By 1833, Sumner, with partners Steven White and Francis J. Oliver, had bought up half of Noddle's acreage. Together, they founded the East Boston Company, and continued to consolidate additional landholdings. By 1834, the East Boston Company had complete control over the island. The company's purpose was to own and develop the land and call it East Boston. In anticipation of population growth, the proprietors adopted a grid street plan, the first planned neighborhood in the city of Boston. Jeffries Point, located at the southern end of the peninsula that faced Boston, was the earliest area of East Boston to be settled.

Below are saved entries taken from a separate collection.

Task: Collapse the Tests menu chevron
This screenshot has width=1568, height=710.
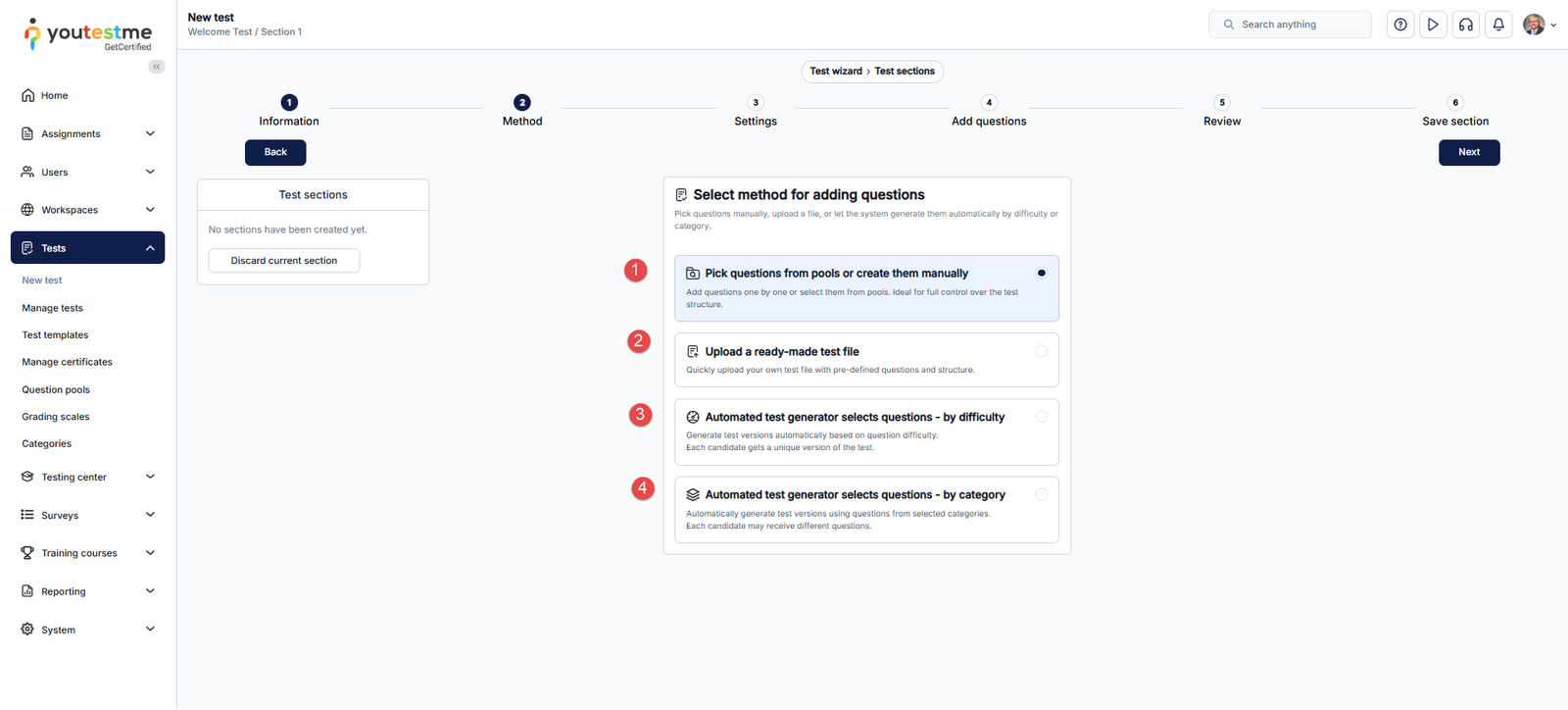Action: [x=150, y=248]
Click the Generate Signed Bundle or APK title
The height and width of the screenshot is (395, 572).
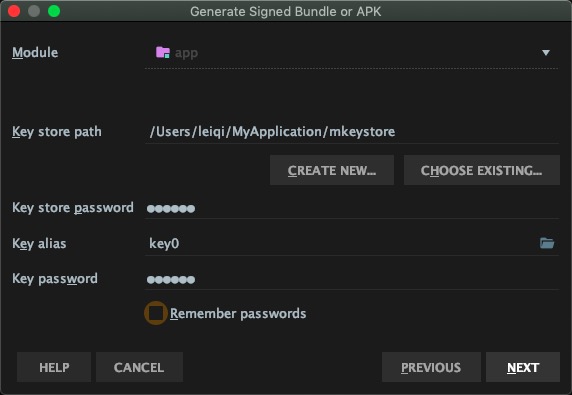tap(286, 12)
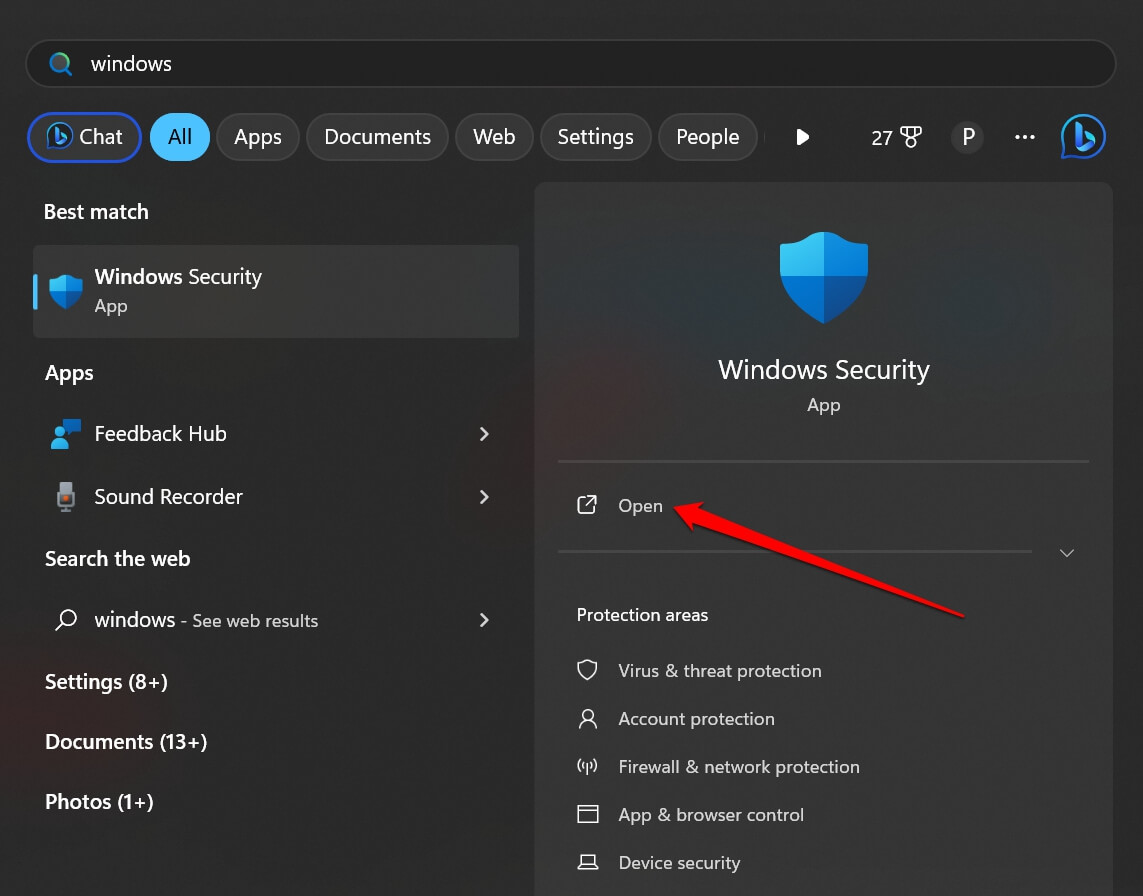The image size is (1143, 896).
Task: Select App & browser control
Action: click(x=711, y=814)
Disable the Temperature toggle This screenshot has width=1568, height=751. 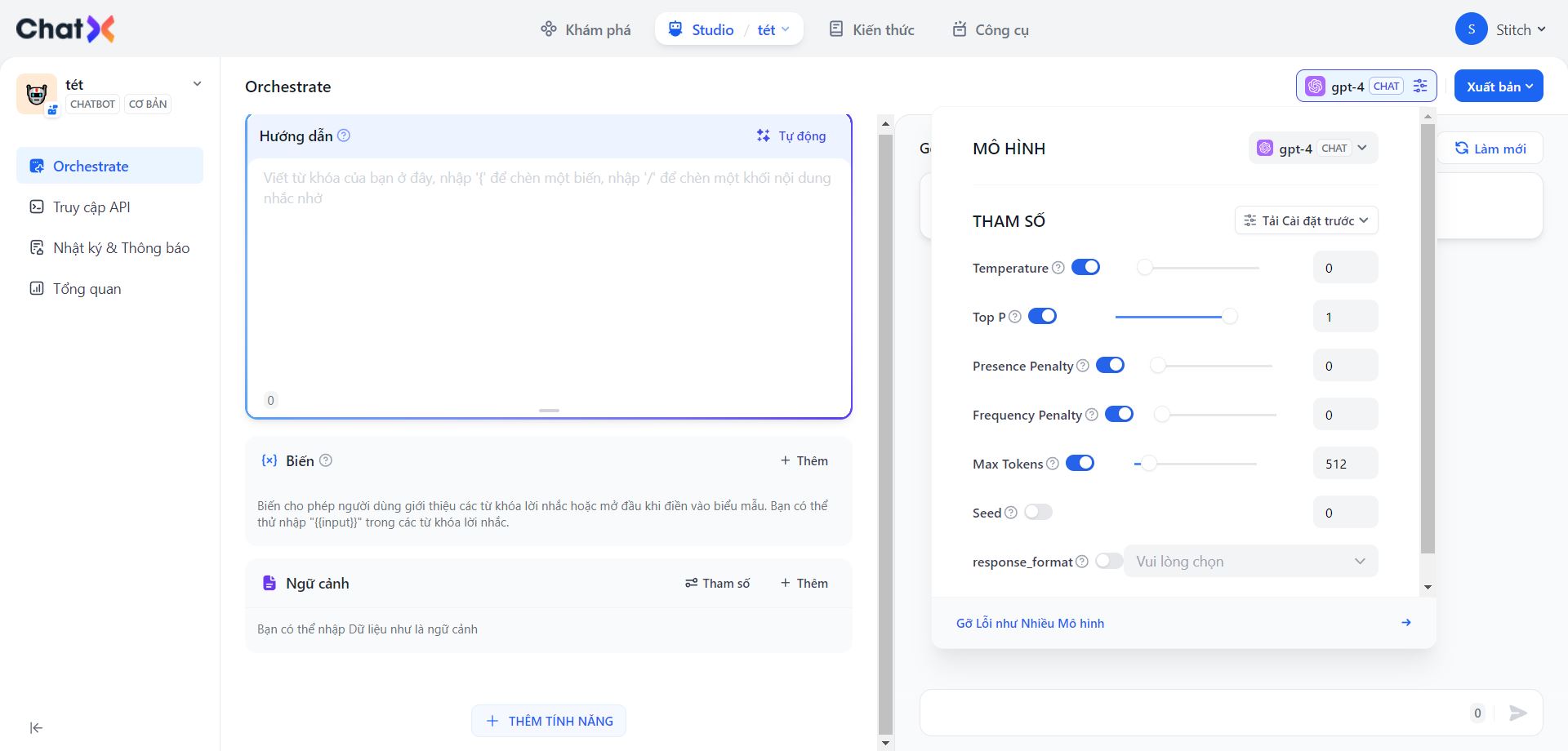click(1085, 268)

A bridge to Chelsea was built, roads were laid out, and houses were built. Much of this activity was spurred by the formation of the East Boston Lumber Company. During this period, the Boston Sugar Refinery was also founded, which was the first manufacturing establishment in East Boston. They are credited for the creation of white granulated sugar.

East Boston in 1838

==== The Boston Shipyards and Donald McKay ====
By 1835, ten wharves had been built. The abundance of wharf area opened the new East Boston to further rapid expansion, and it was the shipbuilding companies that soon became East Boston's most famous industry, and the mainstay of its economy. In 1836, as development began to totally change the former islands, East Boston was annexed to Boston.

In 1845, Donald McKay, as a sole owner, established his own shipyard on Border Street. His ships included the Flying Cloud (1851), which made two 89-day passages from New York to San Francisco, and the Sovereign of the Seas (1852), which posted the fastest speed ever by a sailing ship (22 knots) in 1854.

In the 1840s and 1850s, the principal shipbuilders besides McKay included Paul Curtis and Samuel Hall. In addition, Sylvanus Smith became a noted shipbuilder in East Boston.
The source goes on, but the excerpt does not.